Yes, it could be enough to make newer better UIs since that has
worked impressively well for Facebook, and later consider offering
IMAP gatewaying for legacy-affectionate users.

> In the end, for the user, there's no difference between Email,
> Facebook, or What's App: it's all about conversations, and they will
> use 1) the system that brings them most closely to most of their
> contacts, 2) the system that offers the most straightforward
> interface, 3) eventually, the system that protect their privacy better.
> Obviously, that is a power law, and 3) is already in the long tail.

Point (3) unfortunately still isn't very important to them, so we
really need to do some magic in the field of (1) and (2)

> Your mission, if you're willing to accept it, is to ramp it up to
> provide safety to users who only care about efficient, and maybe
> effective, if they have a personal reason to doubt they're a fish
> inside a net.

Hm. I would simply do something new which is so amazing that everyone
loves to use it. I won't go into details as enemies are reading in.  ;)

> I'd rather keep the discussions about the Pirate Party to the Pirate
> Party.

I removed that line from the website.

> Pursuing "the right design" does not disqualify trying to fix a
> sinking boat, for while the lifeboat is not ready, nobody leaves the
> shipwreck.

But that's not the job of this working group. If you want to fix
up a sinking boat join LEAP. I prefer to simply refrain from having
private conversations over the current Internet. I started meeting
people in person again.. if I can't get them into a secure comm tool.

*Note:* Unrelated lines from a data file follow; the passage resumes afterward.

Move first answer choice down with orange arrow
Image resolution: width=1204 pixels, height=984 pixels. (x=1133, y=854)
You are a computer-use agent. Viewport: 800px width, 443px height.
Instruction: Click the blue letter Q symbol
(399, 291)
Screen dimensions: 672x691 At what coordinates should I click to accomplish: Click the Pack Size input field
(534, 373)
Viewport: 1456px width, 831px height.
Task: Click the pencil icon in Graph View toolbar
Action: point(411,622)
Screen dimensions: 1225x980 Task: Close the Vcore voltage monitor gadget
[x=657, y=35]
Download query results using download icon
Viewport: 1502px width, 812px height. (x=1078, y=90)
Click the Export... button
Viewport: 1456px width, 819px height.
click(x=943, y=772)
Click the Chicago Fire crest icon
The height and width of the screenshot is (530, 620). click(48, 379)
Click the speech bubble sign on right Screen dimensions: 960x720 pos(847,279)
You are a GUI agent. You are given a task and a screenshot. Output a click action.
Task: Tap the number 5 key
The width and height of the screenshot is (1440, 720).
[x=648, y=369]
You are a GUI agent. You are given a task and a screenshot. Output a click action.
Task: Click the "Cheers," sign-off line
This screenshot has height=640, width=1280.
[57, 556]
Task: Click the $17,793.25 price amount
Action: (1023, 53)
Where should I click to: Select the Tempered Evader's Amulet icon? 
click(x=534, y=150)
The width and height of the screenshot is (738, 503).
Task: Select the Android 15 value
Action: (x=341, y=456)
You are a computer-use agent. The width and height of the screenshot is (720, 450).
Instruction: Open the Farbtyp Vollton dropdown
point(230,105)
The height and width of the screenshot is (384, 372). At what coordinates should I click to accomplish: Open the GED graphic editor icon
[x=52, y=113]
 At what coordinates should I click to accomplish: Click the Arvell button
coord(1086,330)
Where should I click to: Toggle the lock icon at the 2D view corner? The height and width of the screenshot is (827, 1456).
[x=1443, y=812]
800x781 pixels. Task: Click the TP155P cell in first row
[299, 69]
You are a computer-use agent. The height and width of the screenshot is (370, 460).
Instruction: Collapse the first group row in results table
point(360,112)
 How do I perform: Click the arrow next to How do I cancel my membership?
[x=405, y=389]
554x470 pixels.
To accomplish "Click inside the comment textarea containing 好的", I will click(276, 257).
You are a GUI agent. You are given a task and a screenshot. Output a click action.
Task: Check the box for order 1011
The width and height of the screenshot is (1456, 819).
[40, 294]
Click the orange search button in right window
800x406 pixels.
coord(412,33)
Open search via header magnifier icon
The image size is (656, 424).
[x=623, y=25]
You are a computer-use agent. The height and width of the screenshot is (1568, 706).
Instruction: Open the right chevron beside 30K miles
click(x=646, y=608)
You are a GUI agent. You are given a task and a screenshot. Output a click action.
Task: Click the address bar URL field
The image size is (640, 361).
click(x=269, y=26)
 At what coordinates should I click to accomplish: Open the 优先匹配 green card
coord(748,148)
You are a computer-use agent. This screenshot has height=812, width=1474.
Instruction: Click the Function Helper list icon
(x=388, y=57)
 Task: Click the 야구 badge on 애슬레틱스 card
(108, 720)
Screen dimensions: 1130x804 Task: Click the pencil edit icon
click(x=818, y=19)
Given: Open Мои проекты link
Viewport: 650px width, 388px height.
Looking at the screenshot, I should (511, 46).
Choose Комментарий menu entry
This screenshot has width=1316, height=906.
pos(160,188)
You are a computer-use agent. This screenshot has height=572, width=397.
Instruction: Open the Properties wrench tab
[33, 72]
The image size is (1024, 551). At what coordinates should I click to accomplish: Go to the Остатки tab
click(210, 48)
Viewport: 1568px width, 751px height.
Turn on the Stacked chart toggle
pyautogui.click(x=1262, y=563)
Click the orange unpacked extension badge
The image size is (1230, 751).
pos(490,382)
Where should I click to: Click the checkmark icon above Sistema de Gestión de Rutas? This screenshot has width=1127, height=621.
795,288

> > Privacy is about AT LEAST having end to end encryption, which
> > doesn't work if the UI is coming from the server.
> > 
> *** Actually the expected design for Lorea 2.0, that Sembrestels is
> now exploring, consists in moving all the engine to the client side,
> and use the server as a store-and-forward agent.  I believe that
> approach is gaining ground over a pure end-to-end approach that
> requires both ends being online at the same time.  Some use a DHT,
> others dumb-servers.  "Always on" is itself a problematic concept,
> both technically and privacy-wise.

Dumb servers with custom smart software or with a client-side website
that you have to "install" on your computer? In any case you have an
installation procedure, so you could aswell bring something like
Tor or GNUnet along which also protects transaction data.

> > to disable http and other surveillance technologies.
> > 
> *** I fail to see how HTTP qualifies as a surveillance technology.
> HTTP is designed to make information sharing easier.  I doubt sharing
> information can be considered a monopoly of surveillance freaks.

Cookies, E-Tags, Cache bits, counter GIFs, URI session IDs,
SSL session IDs, Javascript session IDs etc etc etc.
All because the browser trusts the server and the web is
so superprogrammable. HTTP is the technology for web sites to
phone home, but you are right.. it's not only HTTP. We also
have web sockets and WebRTC and other bad stuff coming our way
to introduce more surveillance in the web.

> The complexity of protecting the user from that surveillance is nicely
> illustrated by the Content-Security Policy: just try implementing it
> on your website, and see all your Web 2.0 applications break. You
> cannot use Google* or Amazon* or whatever third-party process without
> granting them access to a lot more than you actually intend to
> use--thus, you trust them.  Then, if you're able to stick to the
> minimum, you can still work around CSP by choosing to proxy
> third-party contents "transparently" to your user, without their
> knowledge--thus, they trust you, the website operator, who is only an
> intermediate in the social interaction.